## ACTIVITY
Which lines run from the one containing "[Visit Homepage] (155, 30)" to the end of the listing? Copy them out exactly, leaving out the rest.

************

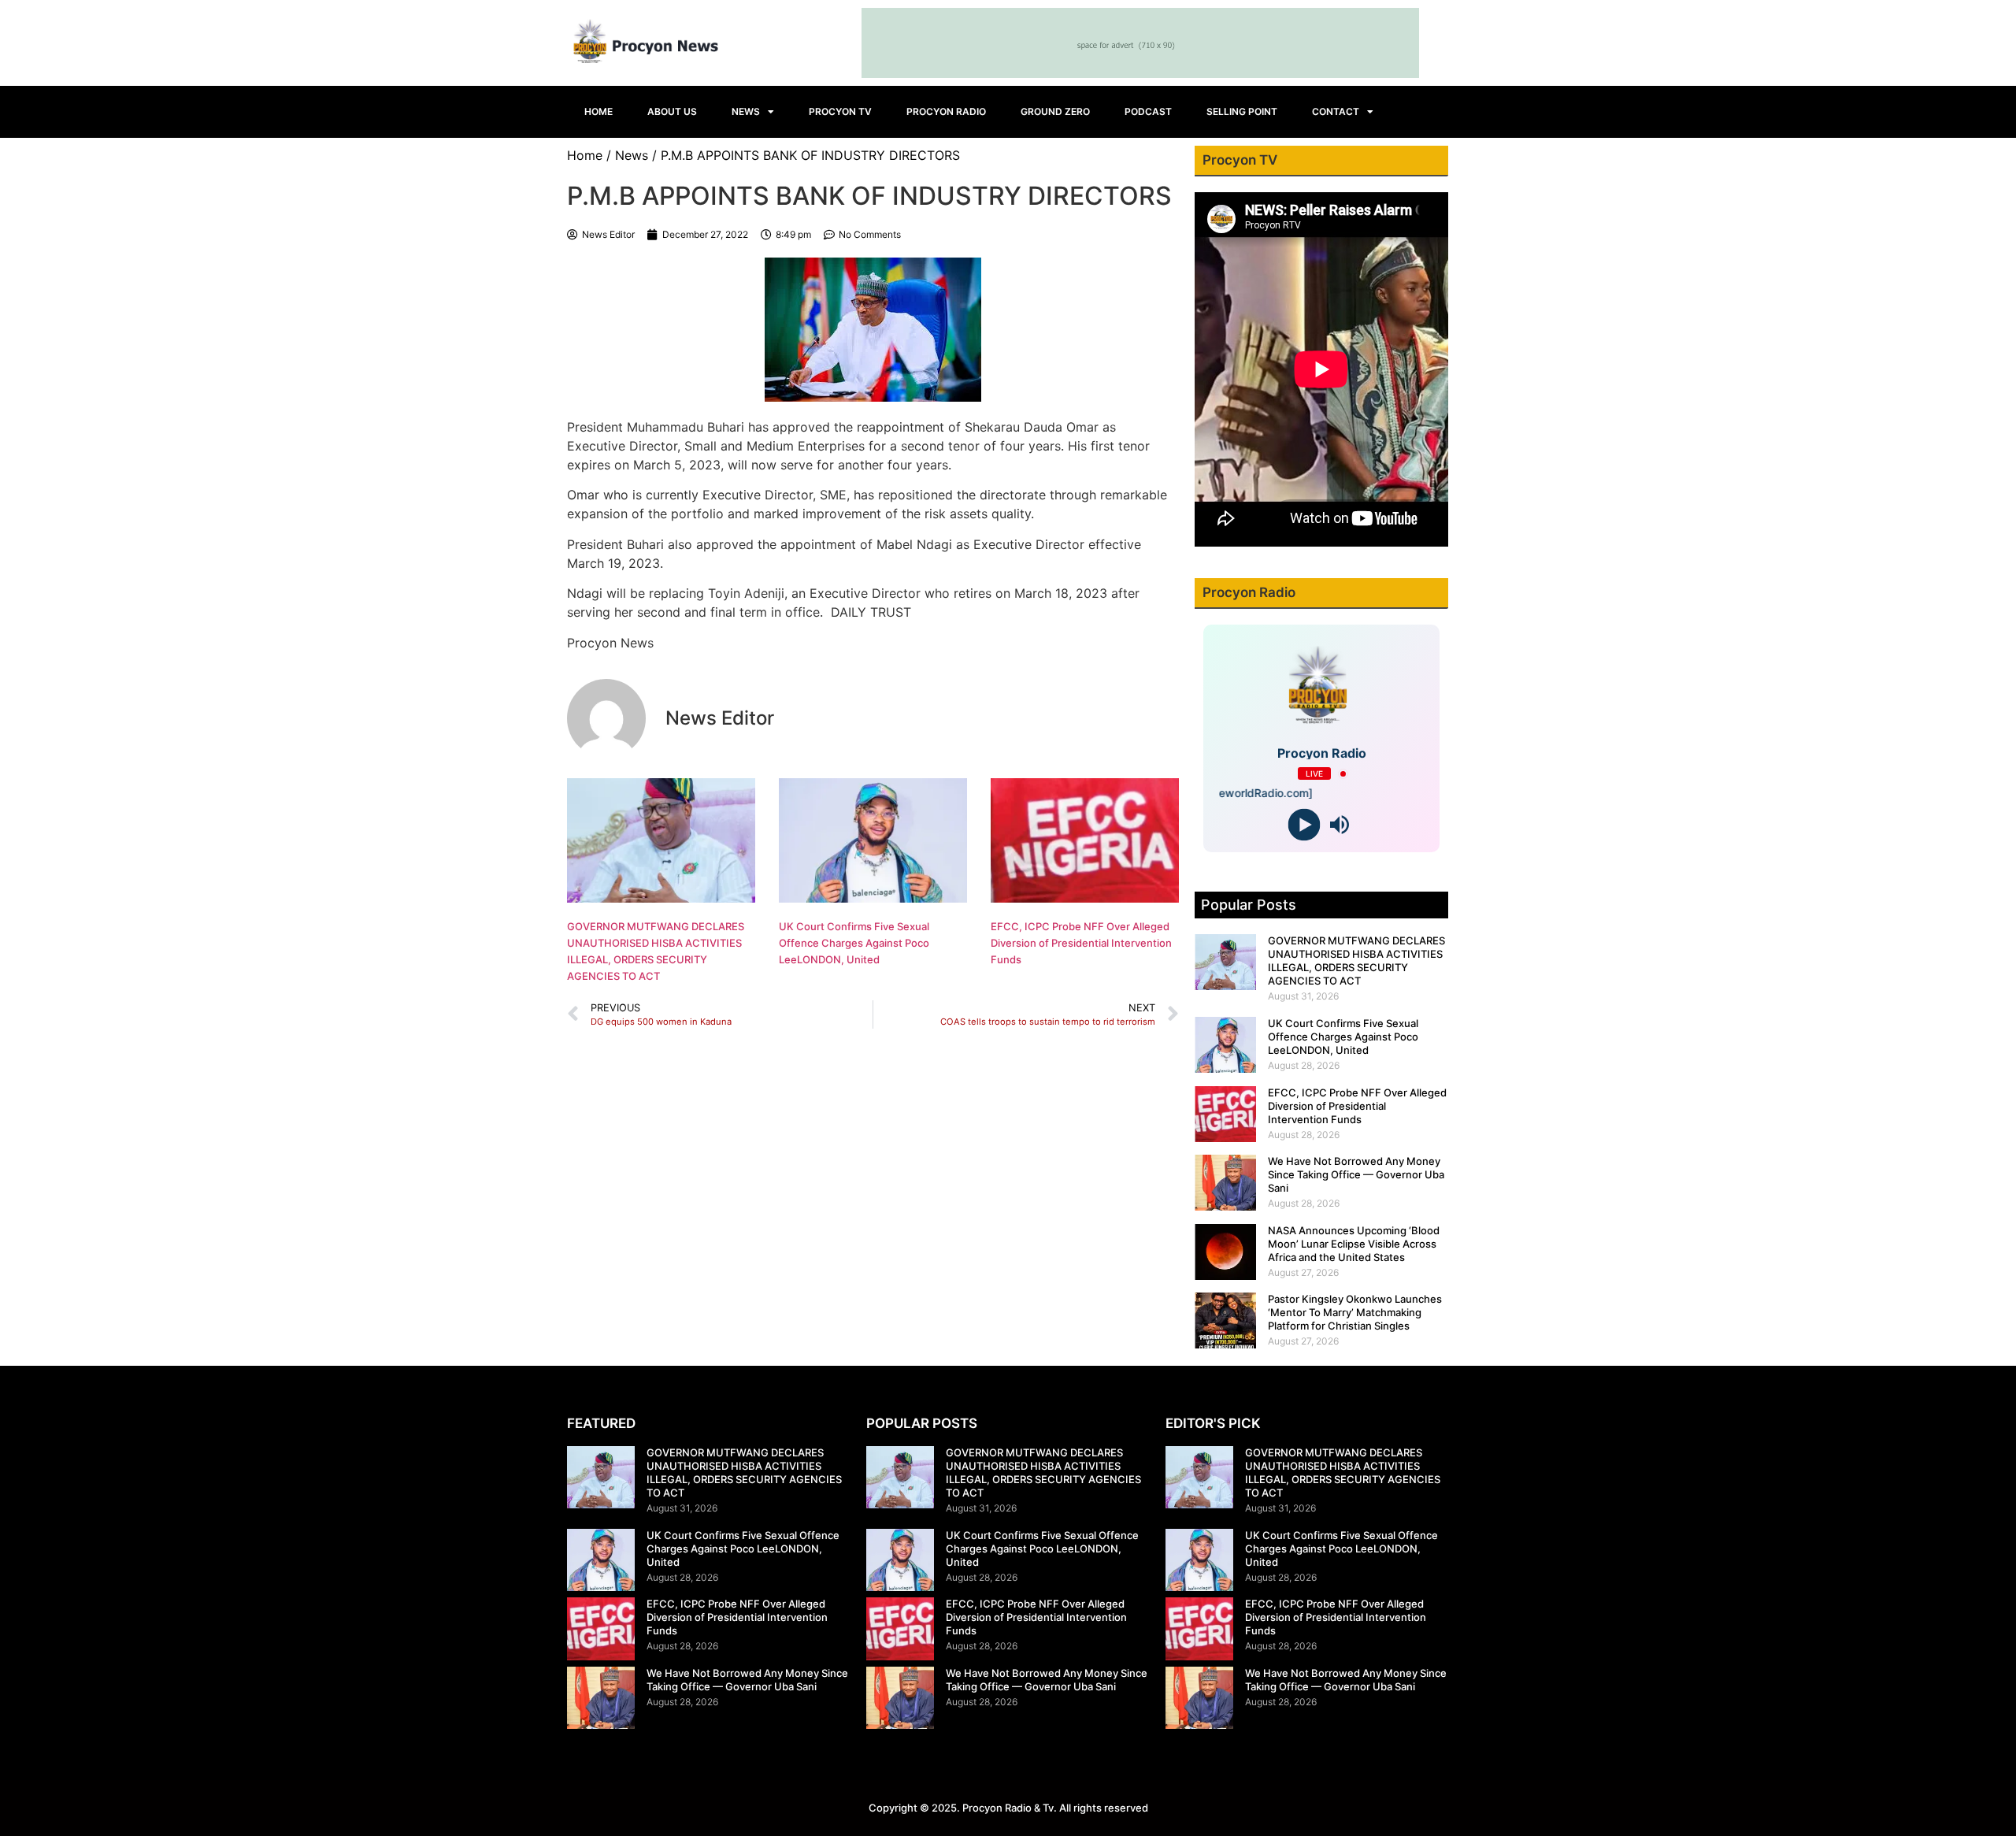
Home (598, 111)
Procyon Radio (946, 111)
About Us (672, 111)
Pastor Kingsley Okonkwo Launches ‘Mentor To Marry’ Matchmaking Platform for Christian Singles (1355, 1312)
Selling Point (1241, 111)
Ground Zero (1055, 111)
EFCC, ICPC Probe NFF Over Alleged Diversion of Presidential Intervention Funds (1081, 943)
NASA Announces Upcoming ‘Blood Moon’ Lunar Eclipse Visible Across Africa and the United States (1354, 1243)
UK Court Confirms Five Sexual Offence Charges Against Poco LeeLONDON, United (854, 943)
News (746, 111)
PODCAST (1148, 111)
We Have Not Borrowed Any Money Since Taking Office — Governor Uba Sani (1356, 1174)
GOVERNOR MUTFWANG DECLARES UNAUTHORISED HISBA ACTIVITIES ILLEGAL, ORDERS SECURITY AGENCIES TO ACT (1356, 960)
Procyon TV (840, 111)
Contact (1335, 111)
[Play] (1304, 825)
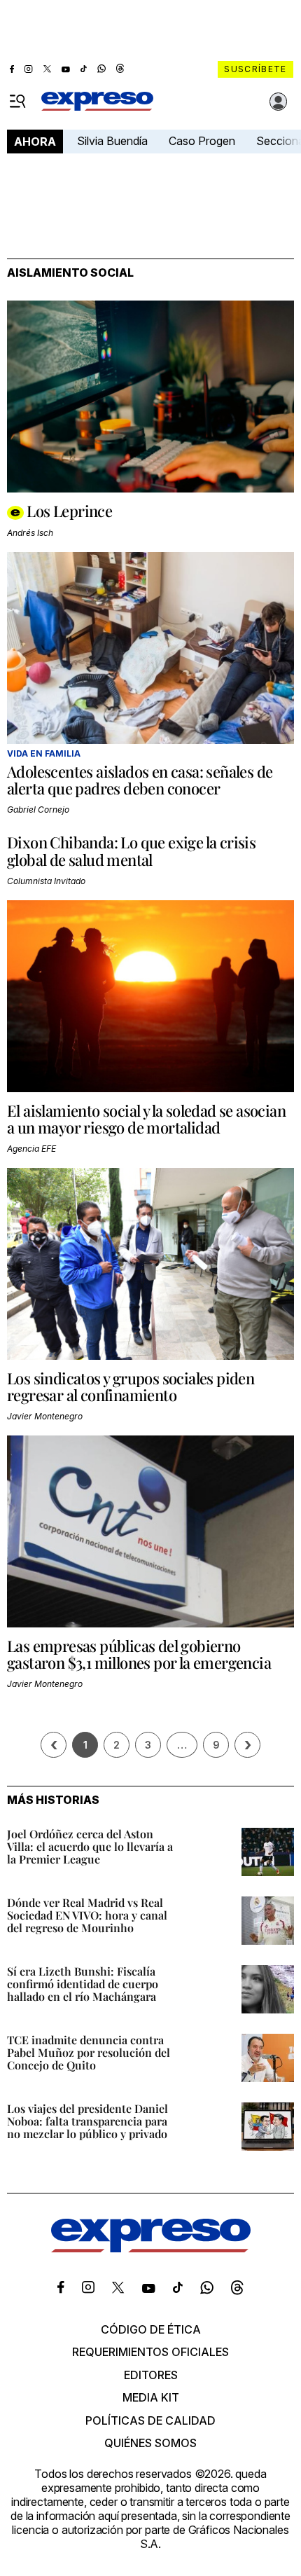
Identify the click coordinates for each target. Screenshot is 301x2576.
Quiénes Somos (150, 2443)
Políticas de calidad (150, 2420)
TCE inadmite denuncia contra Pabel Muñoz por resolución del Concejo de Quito (88, 2052)
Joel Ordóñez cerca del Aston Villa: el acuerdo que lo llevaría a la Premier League (90, 1846)
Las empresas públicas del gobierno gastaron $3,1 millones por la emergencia (139, 1654)
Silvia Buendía (112, 141)
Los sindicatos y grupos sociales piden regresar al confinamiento (130, 1386)
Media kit (150, 2397)
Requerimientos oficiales (150, 2352)
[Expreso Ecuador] (151, 2248)
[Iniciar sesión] (278, 101)
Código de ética (151, 2329)
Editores (151, 2375)
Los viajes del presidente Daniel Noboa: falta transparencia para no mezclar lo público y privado (87, 2121)
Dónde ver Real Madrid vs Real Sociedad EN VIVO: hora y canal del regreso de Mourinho (87, 1915)
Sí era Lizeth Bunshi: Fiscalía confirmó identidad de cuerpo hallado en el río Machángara (82, 1984)
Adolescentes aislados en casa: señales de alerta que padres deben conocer (139, 780)
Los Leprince (69, 510)
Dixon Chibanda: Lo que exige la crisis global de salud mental (131, 850)
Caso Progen (202, 141)
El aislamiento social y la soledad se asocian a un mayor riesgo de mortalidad (146, 1119)
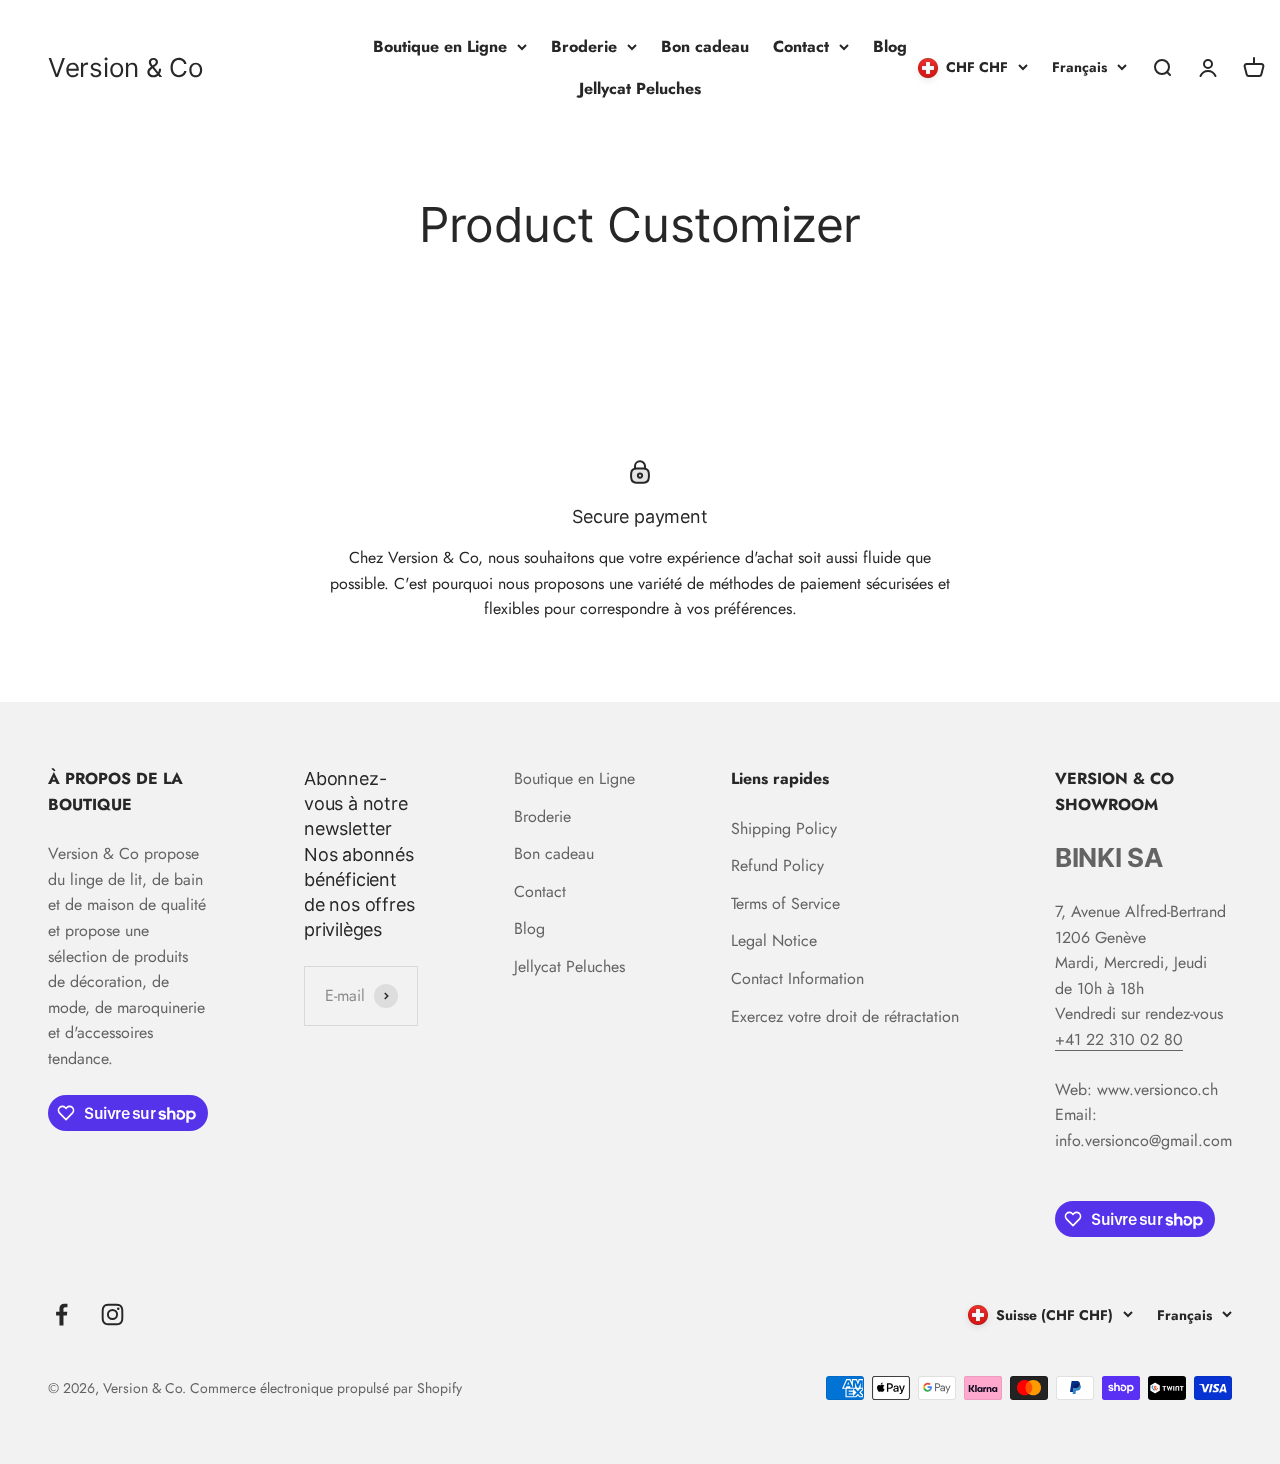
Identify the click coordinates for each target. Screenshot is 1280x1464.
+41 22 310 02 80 (1119, 1039)
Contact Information (797, 978)
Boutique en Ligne (440, 46)
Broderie (584, 46)
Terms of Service (785, 903)
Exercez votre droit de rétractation (845, 1016)
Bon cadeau (705, 46)
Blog (890, 46)
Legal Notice (774, 940)
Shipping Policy (784, 828)
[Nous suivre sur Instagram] (112, 1314)
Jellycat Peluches (640, 88)
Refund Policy (777, 865)
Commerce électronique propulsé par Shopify (326, 1388)
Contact (801, 46)
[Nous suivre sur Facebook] (61, 1314)
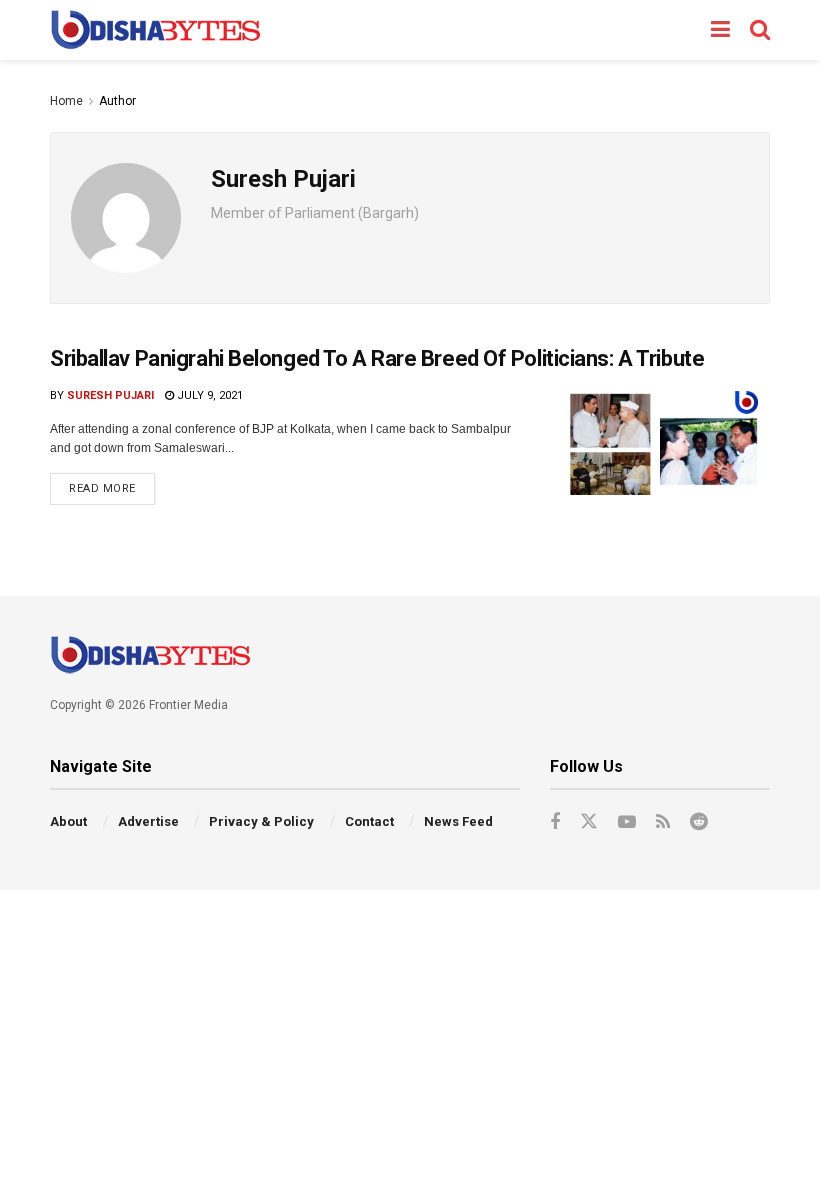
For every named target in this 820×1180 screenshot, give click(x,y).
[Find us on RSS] (663, 822)
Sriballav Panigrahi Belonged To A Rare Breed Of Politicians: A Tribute (377, 358)
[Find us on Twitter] (589, 822)
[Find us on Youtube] (627, 822)
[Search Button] (760, 30)
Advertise (148, 821)
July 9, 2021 (208, 395)
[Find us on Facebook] (555, 822)
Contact (369, 821)
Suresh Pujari (110, 395)
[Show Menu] (720, 30)
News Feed (458, 821)
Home (66, 101)
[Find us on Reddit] (699, 822)
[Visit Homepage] (155, 30)
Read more (112, 484)
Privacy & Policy (261, 821)
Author (117, 101)
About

************

## EXERCISE RESULT
[Visit Homepage] (155, 30)
Read more (112, 484)
Privacy & Policy (261, 821)
Author (117, 101)
About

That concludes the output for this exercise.